#### [The request]
Express the lines from the beginning of the records through the line containing "Action: 621,105" as a JSON list of strings, one string per line and skipping blank lines. Include only those lines.

Records of finding words and elements:
⟨

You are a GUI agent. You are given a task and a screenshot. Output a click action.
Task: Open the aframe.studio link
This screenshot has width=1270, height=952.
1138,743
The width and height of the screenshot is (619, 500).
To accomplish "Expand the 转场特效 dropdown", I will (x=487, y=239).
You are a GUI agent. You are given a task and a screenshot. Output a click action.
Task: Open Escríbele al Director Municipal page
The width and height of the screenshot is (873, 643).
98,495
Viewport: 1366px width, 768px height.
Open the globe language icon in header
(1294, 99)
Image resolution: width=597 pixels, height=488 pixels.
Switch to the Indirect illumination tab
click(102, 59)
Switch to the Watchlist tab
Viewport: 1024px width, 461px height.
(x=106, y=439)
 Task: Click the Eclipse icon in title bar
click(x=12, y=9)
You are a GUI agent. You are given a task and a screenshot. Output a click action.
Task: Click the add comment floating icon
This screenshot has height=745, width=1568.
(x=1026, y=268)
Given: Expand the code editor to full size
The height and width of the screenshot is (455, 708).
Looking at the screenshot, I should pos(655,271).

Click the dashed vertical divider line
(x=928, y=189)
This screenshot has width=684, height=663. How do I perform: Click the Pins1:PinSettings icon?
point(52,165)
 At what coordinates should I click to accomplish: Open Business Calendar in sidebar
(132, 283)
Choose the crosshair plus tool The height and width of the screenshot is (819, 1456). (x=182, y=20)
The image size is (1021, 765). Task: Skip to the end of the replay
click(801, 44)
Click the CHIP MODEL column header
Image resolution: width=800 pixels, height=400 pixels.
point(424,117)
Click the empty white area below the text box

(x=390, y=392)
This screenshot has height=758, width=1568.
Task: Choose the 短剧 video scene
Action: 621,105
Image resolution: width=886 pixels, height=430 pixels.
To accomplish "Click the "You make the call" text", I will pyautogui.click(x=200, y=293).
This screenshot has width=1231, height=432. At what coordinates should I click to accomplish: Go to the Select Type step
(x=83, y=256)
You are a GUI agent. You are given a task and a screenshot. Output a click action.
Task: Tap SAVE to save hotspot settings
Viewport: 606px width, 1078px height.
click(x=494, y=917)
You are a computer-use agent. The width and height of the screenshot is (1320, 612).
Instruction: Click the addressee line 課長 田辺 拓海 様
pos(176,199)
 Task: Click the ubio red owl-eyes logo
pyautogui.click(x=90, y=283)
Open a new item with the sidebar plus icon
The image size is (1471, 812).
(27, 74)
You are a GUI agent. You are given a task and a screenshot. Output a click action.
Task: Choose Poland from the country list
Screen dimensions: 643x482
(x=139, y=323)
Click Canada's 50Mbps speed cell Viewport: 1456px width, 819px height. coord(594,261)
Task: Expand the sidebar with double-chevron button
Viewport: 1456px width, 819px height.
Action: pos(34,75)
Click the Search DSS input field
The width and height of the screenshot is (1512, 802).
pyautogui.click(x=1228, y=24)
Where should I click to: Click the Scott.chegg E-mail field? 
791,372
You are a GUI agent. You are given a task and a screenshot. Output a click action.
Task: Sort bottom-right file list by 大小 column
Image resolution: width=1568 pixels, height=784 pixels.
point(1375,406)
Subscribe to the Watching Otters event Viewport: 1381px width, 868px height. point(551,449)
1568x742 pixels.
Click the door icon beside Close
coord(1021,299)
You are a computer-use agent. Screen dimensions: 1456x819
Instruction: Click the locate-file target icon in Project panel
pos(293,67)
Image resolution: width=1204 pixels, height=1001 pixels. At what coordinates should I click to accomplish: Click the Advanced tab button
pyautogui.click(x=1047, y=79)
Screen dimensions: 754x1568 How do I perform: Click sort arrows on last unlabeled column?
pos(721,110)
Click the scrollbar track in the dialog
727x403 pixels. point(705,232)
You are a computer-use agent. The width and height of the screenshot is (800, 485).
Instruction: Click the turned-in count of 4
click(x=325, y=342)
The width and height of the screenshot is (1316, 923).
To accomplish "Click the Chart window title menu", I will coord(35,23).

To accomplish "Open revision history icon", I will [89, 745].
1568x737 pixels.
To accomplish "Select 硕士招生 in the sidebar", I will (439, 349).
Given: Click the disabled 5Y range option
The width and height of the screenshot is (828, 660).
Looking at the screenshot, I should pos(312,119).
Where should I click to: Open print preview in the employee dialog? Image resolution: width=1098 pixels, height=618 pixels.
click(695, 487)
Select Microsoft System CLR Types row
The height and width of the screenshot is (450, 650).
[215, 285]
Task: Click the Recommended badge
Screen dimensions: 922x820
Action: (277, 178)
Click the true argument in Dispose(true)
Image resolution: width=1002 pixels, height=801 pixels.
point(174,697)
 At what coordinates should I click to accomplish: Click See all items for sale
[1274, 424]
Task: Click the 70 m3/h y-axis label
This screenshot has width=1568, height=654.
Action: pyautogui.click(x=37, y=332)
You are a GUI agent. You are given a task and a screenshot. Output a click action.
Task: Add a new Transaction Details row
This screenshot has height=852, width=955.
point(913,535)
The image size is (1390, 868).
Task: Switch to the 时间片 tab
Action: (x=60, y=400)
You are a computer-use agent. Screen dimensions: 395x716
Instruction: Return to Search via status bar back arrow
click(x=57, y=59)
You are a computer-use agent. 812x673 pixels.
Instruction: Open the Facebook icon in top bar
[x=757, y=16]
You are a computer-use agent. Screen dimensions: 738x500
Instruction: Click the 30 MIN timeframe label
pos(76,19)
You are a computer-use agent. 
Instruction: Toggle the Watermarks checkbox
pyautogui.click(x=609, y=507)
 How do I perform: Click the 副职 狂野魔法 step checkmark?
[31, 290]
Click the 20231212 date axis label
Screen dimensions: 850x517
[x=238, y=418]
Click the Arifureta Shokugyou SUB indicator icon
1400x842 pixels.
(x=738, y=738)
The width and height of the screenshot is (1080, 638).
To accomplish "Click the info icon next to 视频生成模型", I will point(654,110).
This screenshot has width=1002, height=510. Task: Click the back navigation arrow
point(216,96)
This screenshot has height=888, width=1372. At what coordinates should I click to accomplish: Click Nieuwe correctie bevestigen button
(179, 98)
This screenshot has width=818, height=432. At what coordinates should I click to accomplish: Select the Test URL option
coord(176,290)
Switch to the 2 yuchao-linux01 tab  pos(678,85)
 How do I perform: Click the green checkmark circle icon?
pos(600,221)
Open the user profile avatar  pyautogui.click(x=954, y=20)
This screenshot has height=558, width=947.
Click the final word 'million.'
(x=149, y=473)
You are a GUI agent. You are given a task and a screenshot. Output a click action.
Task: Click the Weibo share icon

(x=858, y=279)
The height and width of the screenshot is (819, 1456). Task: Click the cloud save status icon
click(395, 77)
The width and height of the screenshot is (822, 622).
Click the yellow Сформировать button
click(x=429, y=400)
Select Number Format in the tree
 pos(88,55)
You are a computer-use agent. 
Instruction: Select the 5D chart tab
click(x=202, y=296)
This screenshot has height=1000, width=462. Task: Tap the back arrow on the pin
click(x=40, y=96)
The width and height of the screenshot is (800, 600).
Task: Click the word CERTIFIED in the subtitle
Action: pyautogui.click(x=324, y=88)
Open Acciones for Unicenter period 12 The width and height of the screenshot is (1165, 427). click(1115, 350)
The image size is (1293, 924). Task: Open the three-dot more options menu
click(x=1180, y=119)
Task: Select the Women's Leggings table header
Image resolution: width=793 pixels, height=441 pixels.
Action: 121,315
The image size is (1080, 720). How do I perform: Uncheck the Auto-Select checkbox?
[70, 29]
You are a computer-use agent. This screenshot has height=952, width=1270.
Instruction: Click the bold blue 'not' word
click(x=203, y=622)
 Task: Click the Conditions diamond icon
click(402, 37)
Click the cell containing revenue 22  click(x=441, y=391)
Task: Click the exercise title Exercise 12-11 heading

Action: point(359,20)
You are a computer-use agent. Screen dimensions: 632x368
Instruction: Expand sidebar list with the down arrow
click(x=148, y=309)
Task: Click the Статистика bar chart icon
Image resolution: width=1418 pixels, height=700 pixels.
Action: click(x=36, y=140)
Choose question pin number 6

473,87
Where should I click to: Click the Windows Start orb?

⟩

#### [Exercise solution]
[
  "You are a GUI agent. You are given a task and a screenshot. Output a click action.",
  "Task: Open the aframe.studio link",
  "This screenshot has width=1270, height=952.",
  "1138,743",
  "The width and height of the screenshot is (619, 500).",
  "To accomplish \"Expand the 转场特效 dropdown\", I will (x=487, y=239).",
  "You are a GUI agent. You are given a task and a screenshot. Output a click action.",
  "Task: Open Escríbele al Director Municipal page",
  "The width and height of the screenshot is (873, 643).",
  "98,495",
  "Viewport: 1366px width, 768px height.",
  "Open the globe language icon in header",
  "(1294, 99)",
  "Image resolution: width=597 pixels, height=488 pixels.",
  "Switch to the Indirect illumination tab",
  "click(102, 59)",
  "Switch to the Watchlist tab",
  "Viewport: 1024px width, 461px height.",
  "(x=106, y=439)",
  " Task: Click the Eclipse icon in title bar",
  "click(x=12, y=9)",
  "You are a GUI agent. You are given a task and a screenshot. Output a click action.",
  "Task: Click the add comment floating icon",
  "This screenshot has height=745, width=1568.",
  "(x=1026, y=268)",
  "Given: Expand the code editor to full size",
  "The height and width of the screenshot is (455, 708).",
  "Looking at the screenshot, I should pos(655,271).",
  "Click the dashed vertical divider line",
  "(x=928, y=189)",
  "This screenshot has width=684, height=663. How do I perform: Click the Pins1:PinSettings icon?",
  "point(52,165)",
  " At what coordinates should I click to accomplish: Open Business Calendar in sidebar",
  "(132, 283)",
  "Choose the crosshair plus tool The height and width of the screenshot is (819, 1456). (x=182, y=20)",
  "The image size is (1021, 765). Task: Skip to the end of the replay",
  "click(801, 44)",
  "Click the CHIP MODEL column header",
  "Image resolution: width=800 pixels, height=400 pixels.",
  "point(424,117)",
  "Click the empty white area below the text box",
  "(x=390, y=392)",
  "This screenshot has height=758, width=1568.",
  "Task: Choose the 短剧 video scene",
  "Action: 621,105"
]